_STATED PROBLEM A_:
Could you give the rows below again with "dropdown" replaced by "menu" and everything else left unchanged?

_SELECTED EXCERPT_:
In some aspects, the techniques described herein relate to a test system, wherein the GUI presents user-selectable options that correspond to physical selectable controls on the sleep system component.

In some aspects, the techniques described herein relate to a test system, wherein the results include functional results based on executing the test instructions to test functionality of physical selectable controls of the sleep system component in response to executing the test instructions.

In some aspects, the techniques described herein relate to a test system, wherein the results include visual results from executing the test instructions to test visual output presented at a user interface display of the sleep system component in response to executing the test instructions.

In some aspects, the techniques described herein relate to a test system, wherein returning the data includes: generating, based on the received data, output indicating the results; and returning the generated output for presentation in the GUI.

_DATASET_:
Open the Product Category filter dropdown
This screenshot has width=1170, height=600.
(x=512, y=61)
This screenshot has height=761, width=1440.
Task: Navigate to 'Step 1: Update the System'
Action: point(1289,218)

_STATED PROBLEM B_:
How would you translate this sentence from the sleep system test excerpt into Spanish: "In some aspects, the techniques described herein relate to a test system, wherein the GUI presents user-selectable options that correspond to physical selectable controls on the sleep system component."?

_EXERCISE OUTPUT A_:
Open the Product Category filter menu
This screenshot has width=1170, height=600.
(x=512, y=61)
This screenshot has height=761, width=1440.
Task: Navigate to 'Step 1: Update the System'
Action: point(1289,218)

_EXERCISE OUTPUT B_:
En algunos aspectos, las técnicas descritas en el presente documento se refieren a un sistema de prueba, en el que la GUI presenta opciones seleccionables por el usuario que corresponden a controles físicos seleccionables en el componente del sistema de sueño.